Material provided

★ ★ ★ ★

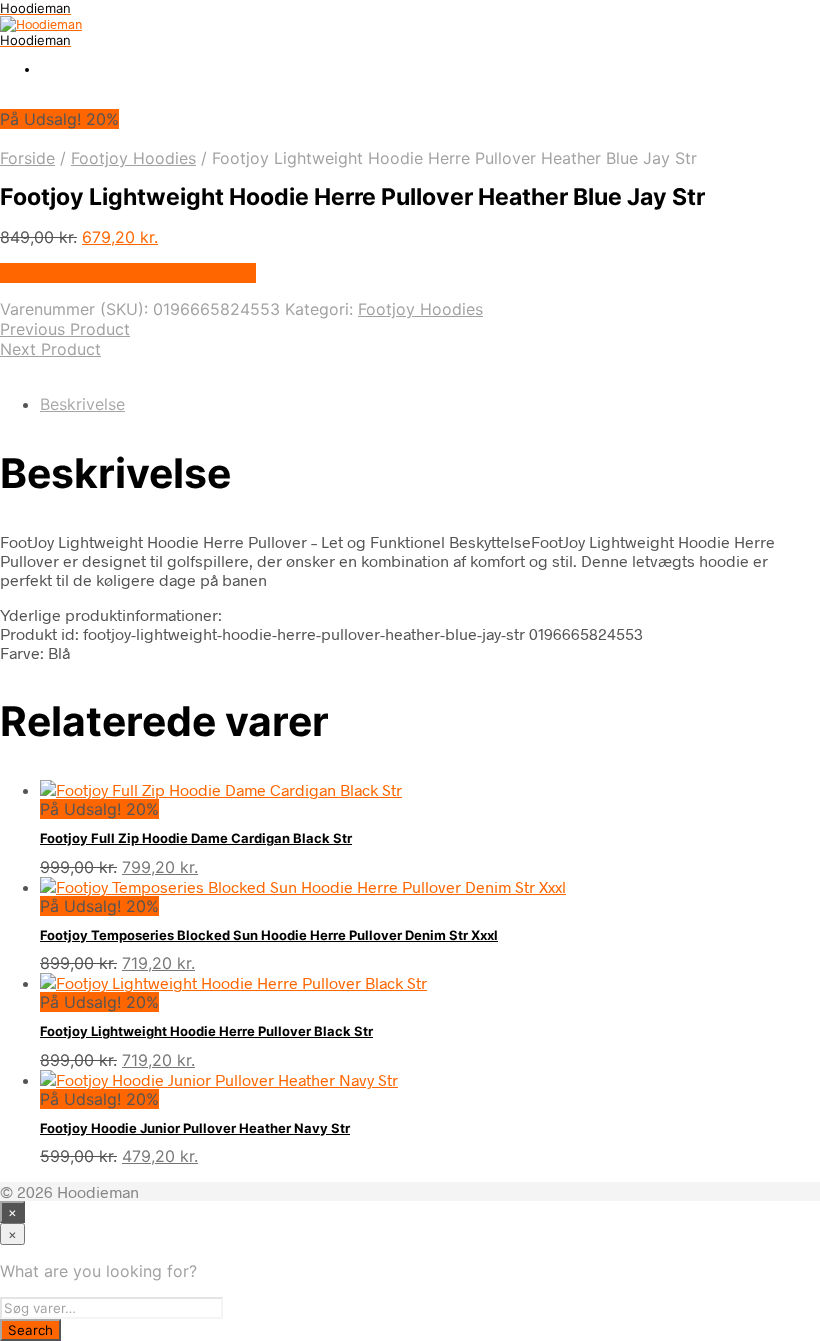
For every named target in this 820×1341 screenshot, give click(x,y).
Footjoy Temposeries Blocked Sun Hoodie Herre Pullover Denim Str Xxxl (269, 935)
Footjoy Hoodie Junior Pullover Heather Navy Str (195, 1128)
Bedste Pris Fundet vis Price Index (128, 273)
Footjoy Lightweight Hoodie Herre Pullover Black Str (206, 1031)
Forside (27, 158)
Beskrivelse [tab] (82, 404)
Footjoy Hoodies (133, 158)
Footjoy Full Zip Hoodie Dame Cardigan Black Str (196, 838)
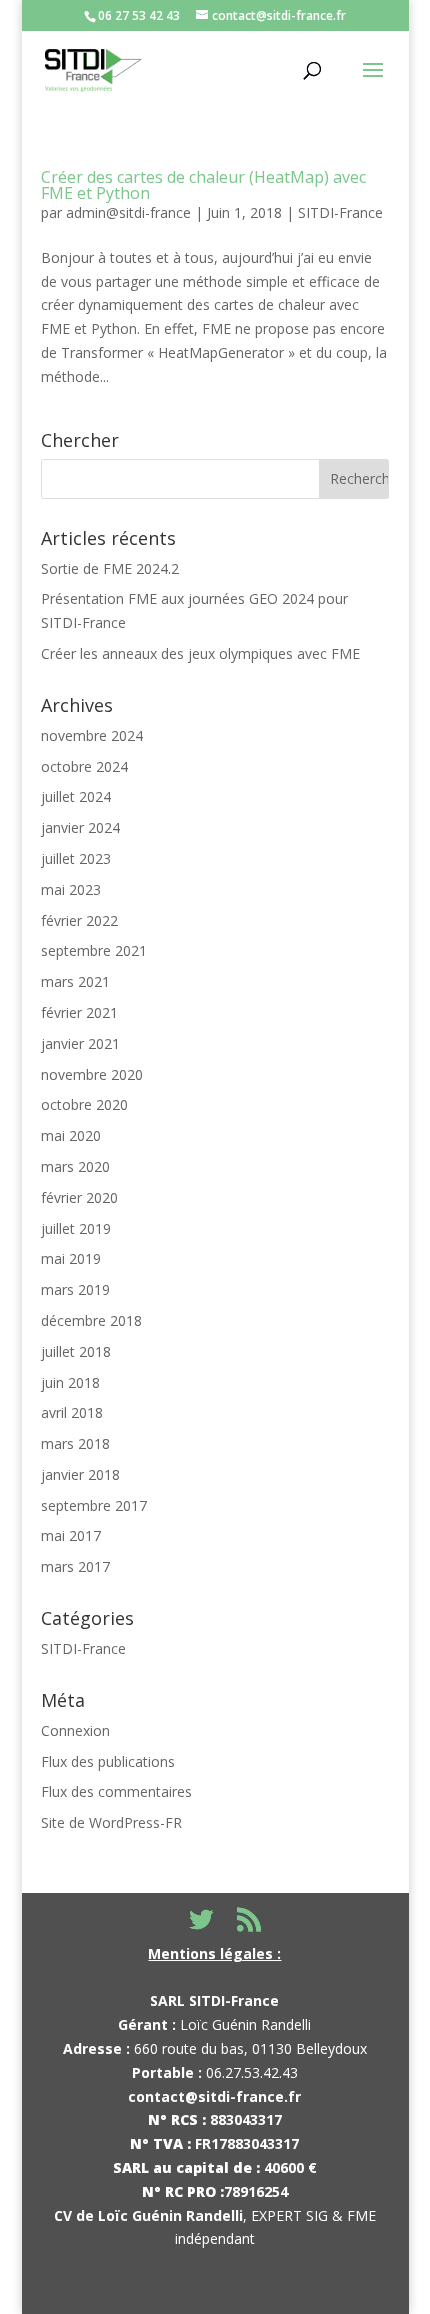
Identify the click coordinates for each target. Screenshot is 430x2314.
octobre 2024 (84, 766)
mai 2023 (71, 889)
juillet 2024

★ ★ ★ ★

Goal of the exercise
Beginning at the line that contains "Beskrivelse [tab] (82, 404)", give the remaining lines of the records again exactly, through the last one. Leave out pictures.

Output for this task
Beskrivelse [tab] (82, 404)
Footjoy Hoodies (133, 158)
Footjoy Full Zip Hoodie Dame Cardigan Black Str (196, 838)
Identify the click coordinates for each target. Screenshot is 430x2314.
octobre 2024 (84, 766)
mai 2023 (71, 889)
juillet 2024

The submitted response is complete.